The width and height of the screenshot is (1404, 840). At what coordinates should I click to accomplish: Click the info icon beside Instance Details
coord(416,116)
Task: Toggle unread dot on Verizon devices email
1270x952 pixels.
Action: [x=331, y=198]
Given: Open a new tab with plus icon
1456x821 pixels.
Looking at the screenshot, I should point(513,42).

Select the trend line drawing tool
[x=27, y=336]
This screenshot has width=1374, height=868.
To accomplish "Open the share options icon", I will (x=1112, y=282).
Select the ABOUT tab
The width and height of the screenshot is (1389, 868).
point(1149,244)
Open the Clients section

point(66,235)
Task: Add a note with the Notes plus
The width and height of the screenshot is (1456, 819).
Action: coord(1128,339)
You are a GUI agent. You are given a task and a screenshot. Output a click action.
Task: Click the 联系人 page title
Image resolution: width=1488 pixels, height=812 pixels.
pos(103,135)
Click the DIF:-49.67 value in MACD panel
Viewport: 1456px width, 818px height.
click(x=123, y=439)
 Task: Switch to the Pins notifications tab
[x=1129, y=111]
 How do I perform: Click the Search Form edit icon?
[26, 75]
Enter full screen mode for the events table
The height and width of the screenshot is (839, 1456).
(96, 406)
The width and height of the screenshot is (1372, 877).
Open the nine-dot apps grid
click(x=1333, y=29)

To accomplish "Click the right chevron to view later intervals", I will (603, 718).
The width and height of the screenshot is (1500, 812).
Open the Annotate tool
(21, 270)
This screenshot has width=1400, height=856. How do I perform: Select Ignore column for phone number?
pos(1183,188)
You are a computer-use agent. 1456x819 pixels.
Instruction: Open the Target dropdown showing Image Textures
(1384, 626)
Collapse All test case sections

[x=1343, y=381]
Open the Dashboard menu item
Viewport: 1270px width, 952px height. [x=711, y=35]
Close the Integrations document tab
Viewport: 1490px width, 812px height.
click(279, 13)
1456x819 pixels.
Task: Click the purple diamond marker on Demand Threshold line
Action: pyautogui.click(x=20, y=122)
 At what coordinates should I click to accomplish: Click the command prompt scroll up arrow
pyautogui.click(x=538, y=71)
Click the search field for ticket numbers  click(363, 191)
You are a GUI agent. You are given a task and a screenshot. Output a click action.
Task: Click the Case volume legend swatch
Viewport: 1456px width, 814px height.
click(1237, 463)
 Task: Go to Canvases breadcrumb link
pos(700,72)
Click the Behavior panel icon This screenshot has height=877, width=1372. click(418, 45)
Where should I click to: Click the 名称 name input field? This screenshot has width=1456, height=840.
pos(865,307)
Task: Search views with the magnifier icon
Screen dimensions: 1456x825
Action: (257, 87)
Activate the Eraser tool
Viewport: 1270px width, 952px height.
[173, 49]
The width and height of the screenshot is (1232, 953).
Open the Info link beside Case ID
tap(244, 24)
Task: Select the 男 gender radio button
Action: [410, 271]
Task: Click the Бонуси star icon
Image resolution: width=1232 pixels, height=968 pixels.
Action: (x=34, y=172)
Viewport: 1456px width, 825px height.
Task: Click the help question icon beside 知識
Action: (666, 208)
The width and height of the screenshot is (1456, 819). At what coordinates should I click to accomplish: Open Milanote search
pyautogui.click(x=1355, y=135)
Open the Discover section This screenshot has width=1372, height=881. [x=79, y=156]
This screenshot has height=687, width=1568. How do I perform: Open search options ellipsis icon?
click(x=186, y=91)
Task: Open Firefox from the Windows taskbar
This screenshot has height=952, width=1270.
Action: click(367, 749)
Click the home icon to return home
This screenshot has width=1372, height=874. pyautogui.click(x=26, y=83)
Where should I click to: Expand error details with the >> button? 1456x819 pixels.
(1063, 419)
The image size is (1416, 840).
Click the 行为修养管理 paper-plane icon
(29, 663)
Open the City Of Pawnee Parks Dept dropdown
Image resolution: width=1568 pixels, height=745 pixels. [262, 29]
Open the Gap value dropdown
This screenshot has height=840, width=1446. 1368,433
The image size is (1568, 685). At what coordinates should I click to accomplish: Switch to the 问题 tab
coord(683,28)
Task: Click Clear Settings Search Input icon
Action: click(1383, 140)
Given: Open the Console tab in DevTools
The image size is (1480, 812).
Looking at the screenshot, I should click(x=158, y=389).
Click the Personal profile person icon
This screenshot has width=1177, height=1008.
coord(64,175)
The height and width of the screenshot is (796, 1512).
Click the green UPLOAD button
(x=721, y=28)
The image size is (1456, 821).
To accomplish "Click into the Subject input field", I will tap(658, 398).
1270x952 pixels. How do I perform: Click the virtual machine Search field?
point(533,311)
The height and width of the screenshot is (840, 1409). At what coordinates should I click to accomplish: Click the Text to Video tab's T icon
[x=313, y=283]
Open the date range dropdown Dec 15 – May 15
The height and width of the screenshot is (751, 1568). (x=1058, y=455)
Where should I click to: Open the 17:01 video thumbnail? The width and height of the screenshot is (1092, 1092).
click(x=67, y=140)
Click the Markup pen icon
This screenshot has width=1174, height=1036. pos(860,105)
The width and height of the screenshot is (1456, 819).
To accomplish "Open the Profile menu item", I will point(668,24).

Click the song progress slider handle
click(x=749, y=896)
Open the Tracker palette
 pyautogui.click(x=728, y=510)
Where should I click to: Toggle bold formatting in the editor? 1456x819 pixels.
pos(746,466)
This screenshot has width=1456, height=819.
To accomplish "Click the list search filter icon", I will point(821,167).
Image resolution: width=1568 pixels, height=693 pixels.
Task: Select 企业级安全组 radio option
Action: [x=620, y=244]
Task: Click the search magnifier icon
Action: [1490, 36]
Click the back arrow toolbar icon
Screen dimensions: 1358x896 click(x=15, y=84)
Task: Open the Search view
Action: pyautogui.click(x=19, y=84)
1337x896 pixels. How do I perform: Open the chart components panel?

* **TASK ITEM**
Beginning at the top of the data, extract each line through the line containing "Enter full screen mode for the events table" and return those lines exactly, with nothing added.

* **RESPONSE TO THIS TASK**
The width and height of the screenshot is (1404, 840). At what coordinates should I click to accomplish: Click the info icon beside Instance Details
coord(416,116)
Task: Toggle unread dot on Verizon devices email
1270x952 pixels.
Action: [x=331, y=198]
Given: Open a new tab with plus icon
1456x821 pixels.
Looking at the screenshot, I should point(513,42).

Select the trend line drawing tool
[x=27, y=336]
This screenshot has width=1374, height=868.
To accomplish "Open the share options icon", I will (x=1112, y=282).
Select the ABOUT tab
The width and height of the screenshot is (1389, 868).
point(1149,244)
Open the Clients section

point(66,235)
Task: Add a note with the Notes plus
The width and height of the screenshot is (1456, 819).
Action: coord(1128,339)
You are a GUI agent. You are given a task and a screenshot. Output a click action.
Task: Click the 联系人 page title
Image resolution: width=1488 pixels, height=812 pixels.
pos(103,135)
Click the DIF:-49.67 value in MACD panel
Viewport: 1456px width, 818px height.
click(x=123, y=439)
 Task: Switch to the Pins notifications tab
[x=1129, y=111]
 How do I perform: Click the Search Form edit icon?
[26, 75]
Enter full screen mode for the events table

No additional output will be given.